An arching, spreading, evergreen shrub usually less than 3m tall but can grow up to 5m. Cotoneaster has distinctive bunches of small red berries from February to August. Mature cotoneaster leaves (30-70 x 15-35 mm) have impressed veins and are a dull blue/green in colour on both sides, while young leaves are buff-white underneath, with pale downy hairs. The erect young stems are also covered in downy hairs but become hairless and dark reddish-purple when mature. Clusters of 15-60 small white flowers appear from October to January followed by scarlet berries (4-7 mm diameter) from February to August.
Why is it a problem?
It is a direct competitor with native shrub species and can form pure stands in native shrubland, bluffs, and steep and rocky habitats. Produces large amounts of highly viable seed, matures quickly, is very long-lived. Extremely tolerant of damp and drought conditions, hot and cold temperatures, salt, range of soils and semi-shade tolerant.
How does it spread?
Birds distribute seeds widely. Sources of infestations include hedges, roadsides, gardens, quarries, wasteland, and exotic plantations.
How much of it do we have on the Whangarei Heads Peninsula?
Cotoneaster, while quite widespread is not yet in great density in most areas. There is a notable hotspot around Whangarei Heads School, and out toward Pataua.

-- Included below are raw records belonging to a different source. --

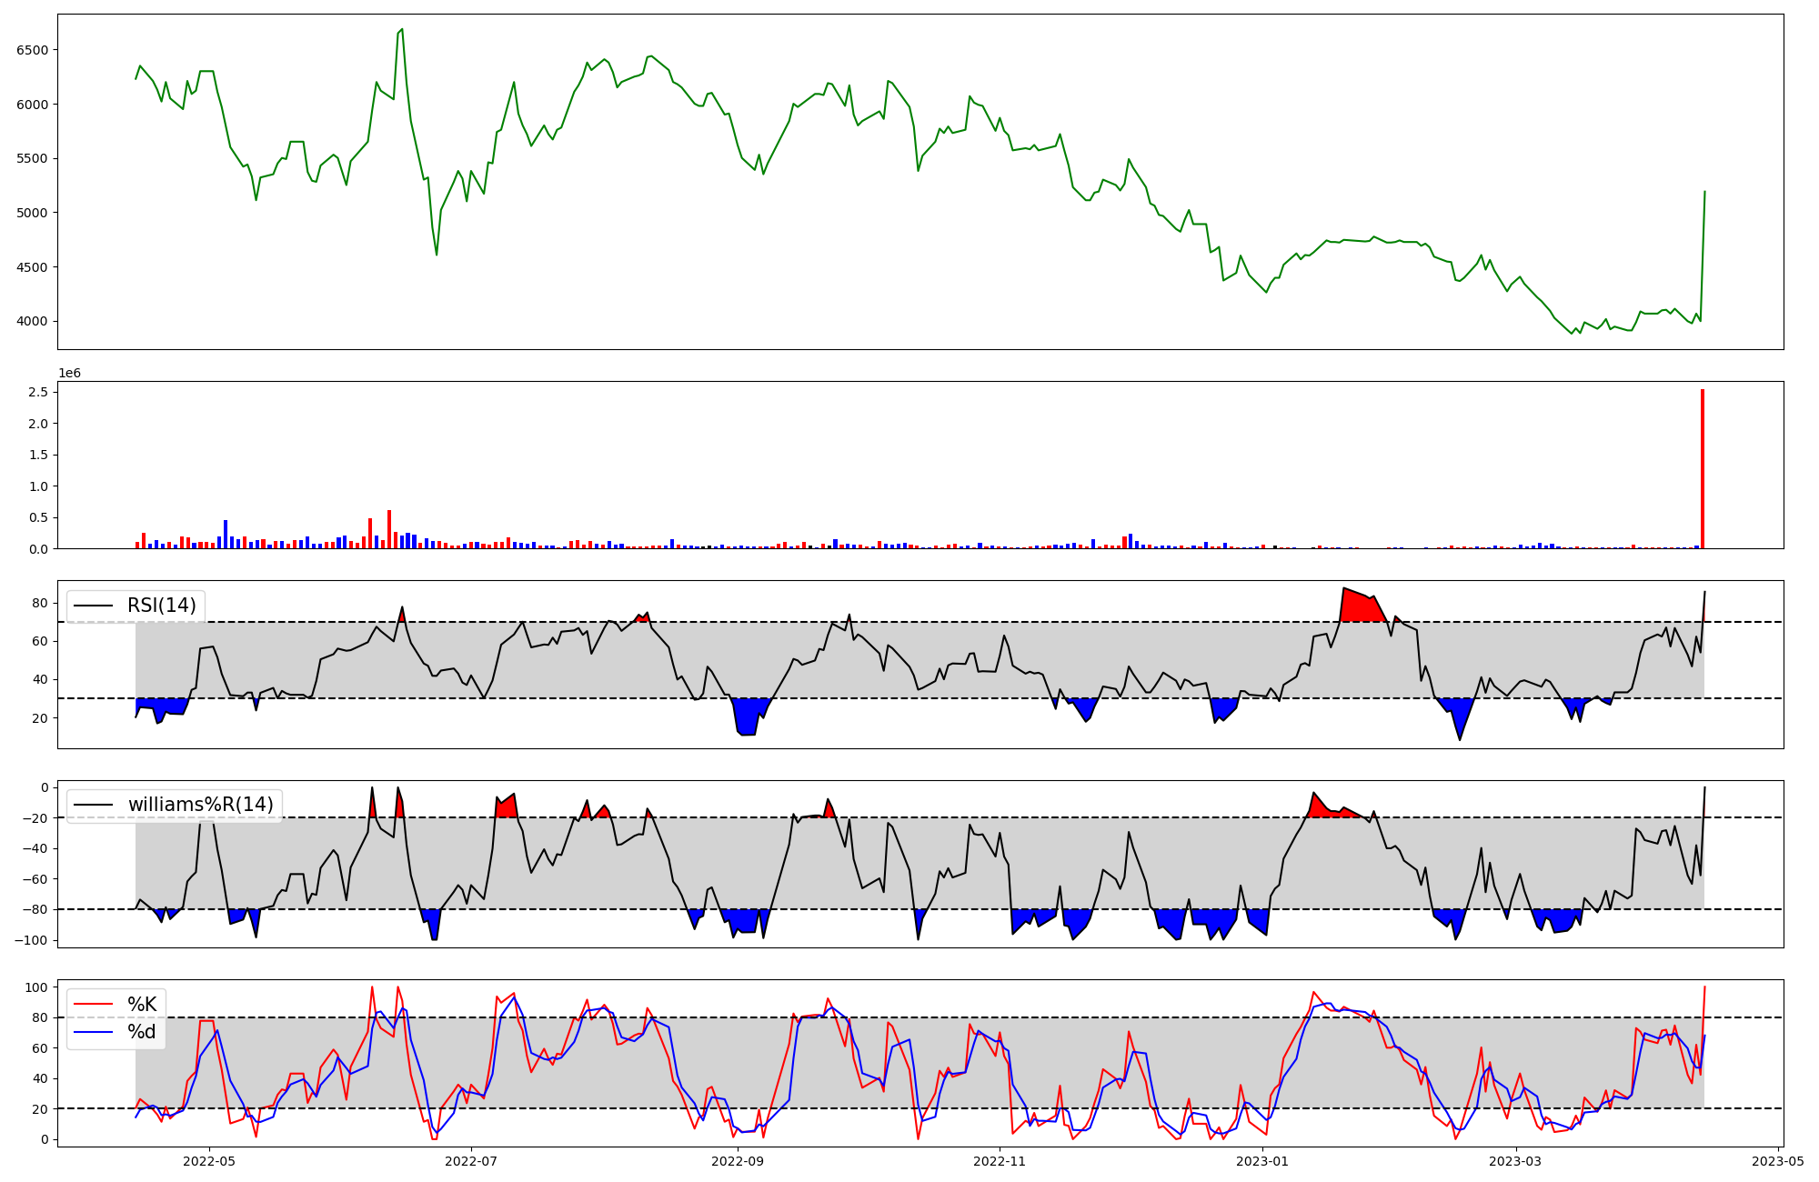Click the 1e6 exponent label above volume axis
Viewport: 1819px width, 1182px height.
[x=69, y=374]
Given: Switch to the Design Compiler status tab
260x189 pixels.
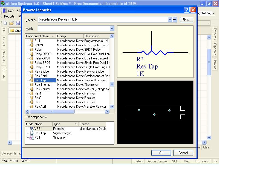Looking at the screenshot, I should click(157, 161).
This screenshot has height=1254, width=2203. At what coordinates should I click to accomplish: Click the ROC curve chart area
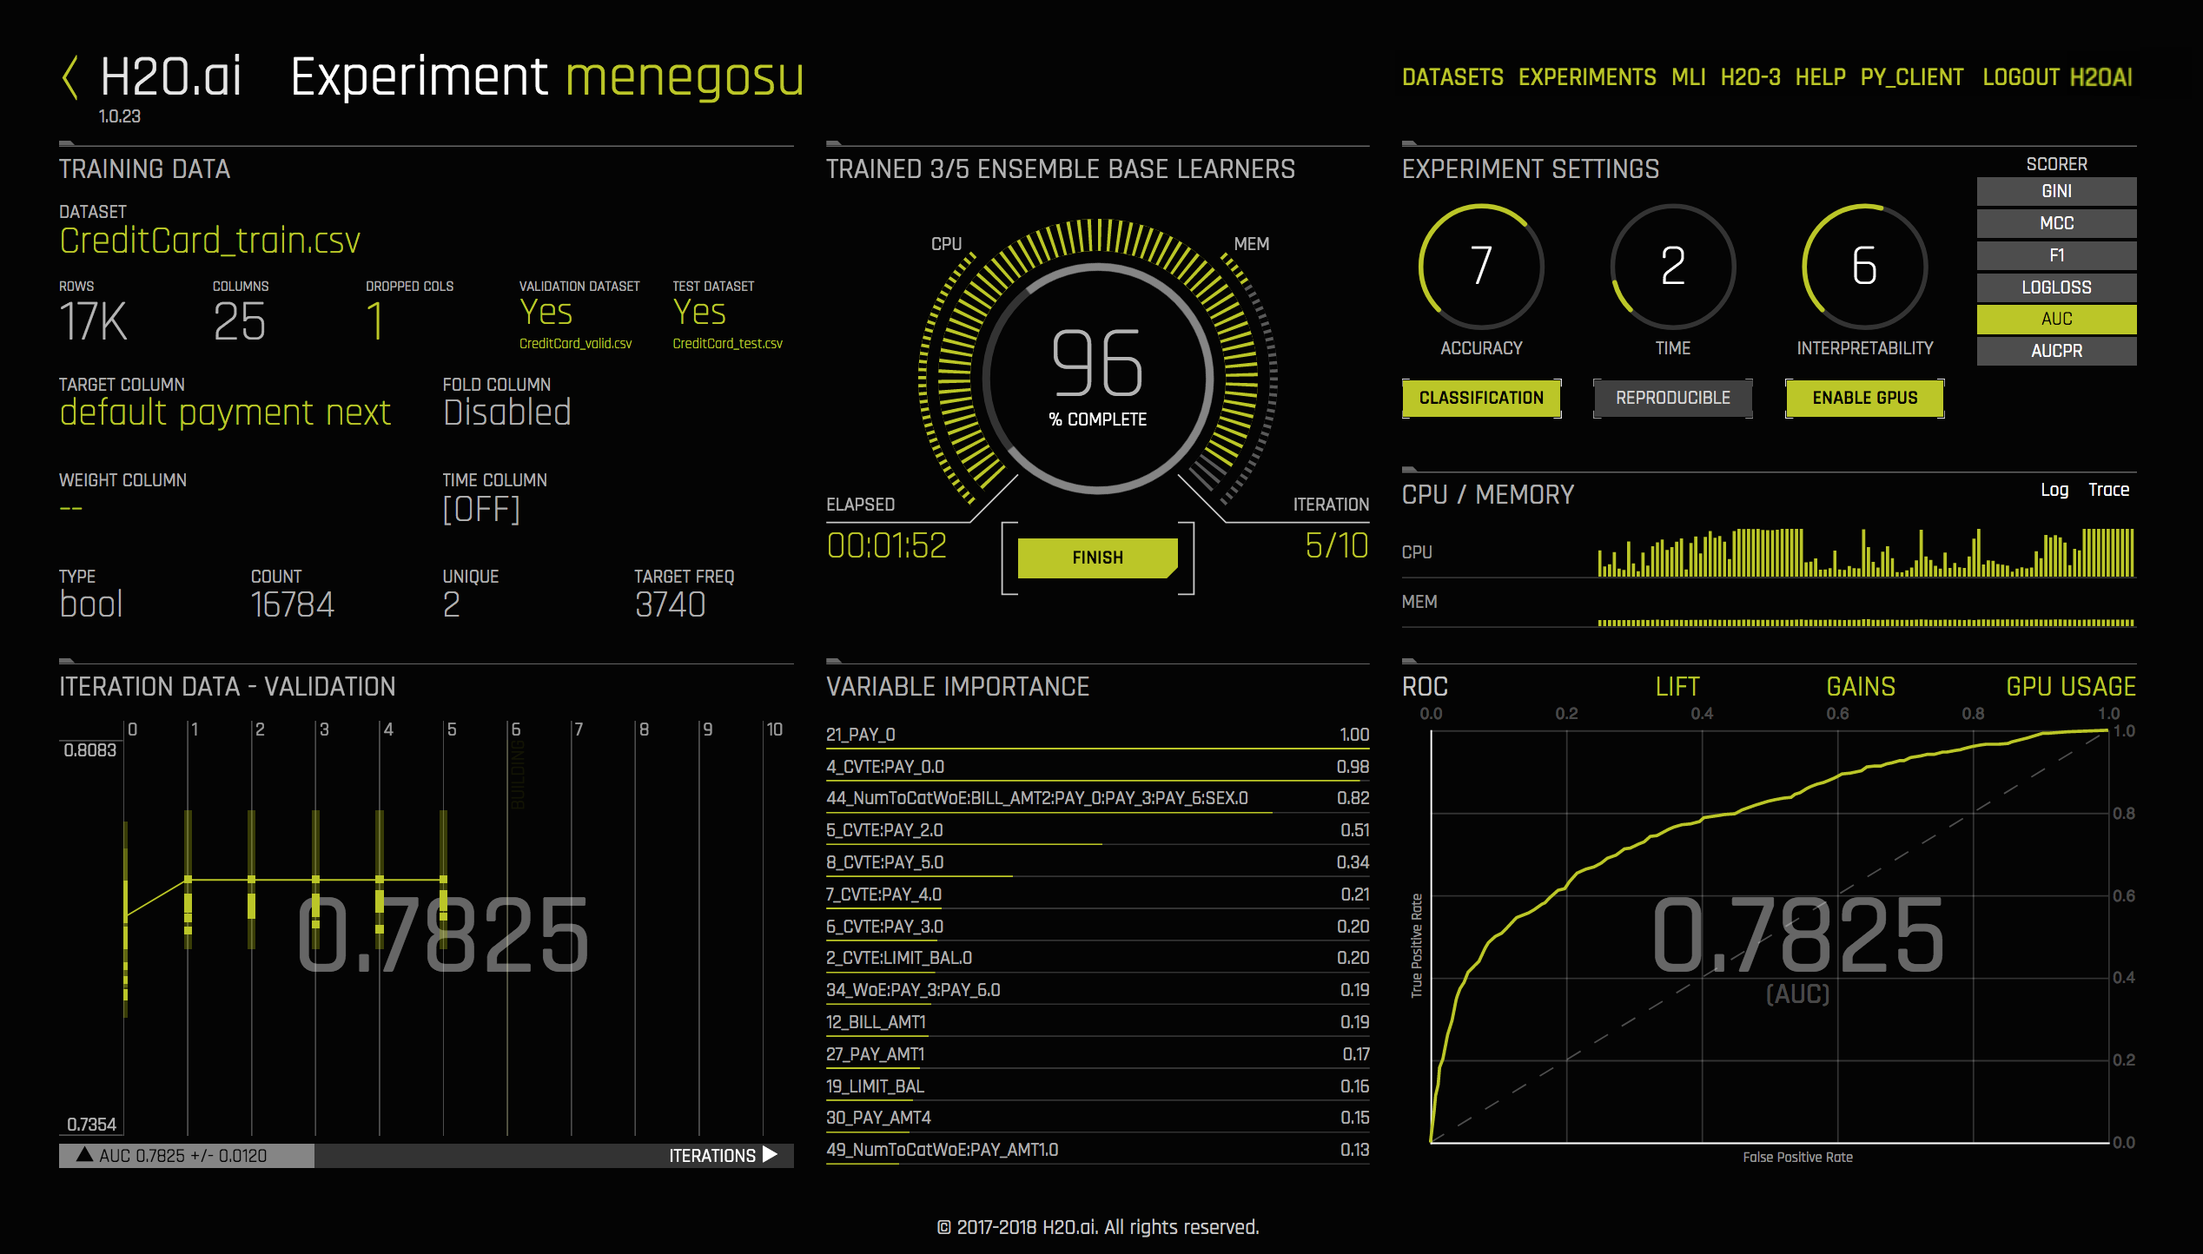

What can we DO about it at Whangarei Heads?
Cotoneaster is relatively straightforward to control, and is easy to spot and identify when it has its berries.
How do I control it?
Special identification note: Ensure that the plant being controlled is not the native species kumarahou, which is very similar. The exotic cotoneaster has red berries in winter. The native kumarahou has yellow flowers in spring.

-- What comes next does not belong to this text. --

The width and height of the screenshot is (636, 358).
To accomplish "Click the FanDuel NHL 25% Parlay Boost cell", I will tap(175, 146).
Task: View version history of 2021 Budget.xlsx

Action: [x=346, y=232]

- Hand pull seedlings (can be difficult).
- Cut & stump application: Cut and immediately treat stumps with (5g metsulfuron/1L water) or Picloram gel.
- Frill and fill: Make deep downward cuts into the sapwood around the base of the tree, taking care not to ring bark the plant, and immediately saturate the cuts with (5g metsulfuron/1L water). Wait until the liquid subsides/absorbs and then apply again.
- Drill & fill: Drill (c.12mm drill bit) sloping holes into the sapwood at 10cm intervals around the base of the trunk, & immediately fill each hole with (20g metsulfuron/1L water). Top up all holes after initial fill has absorbed. Undiluted glyphosate can also be used but extra care must be taken when using undiluted herbicide.
- Spray summer – autumn (5g metsulfuron+10ml penetrant/10L water).
Plan to control whole areas to minimise reseeding by birds. Replant bared areas with dense groundcover or shrubs to prevent seedling regrowth. Make sure that the plant being controlled is not the native species kumarahou. The exotic cotoneaster has red berries in winter. The native kumarahou has yellow flowers in spring.
CAUTION: when using any herbicide or pesticide PLEASE READ THE LABEL THOROUGHLY to ensure that all instructions and safety requirements are followed.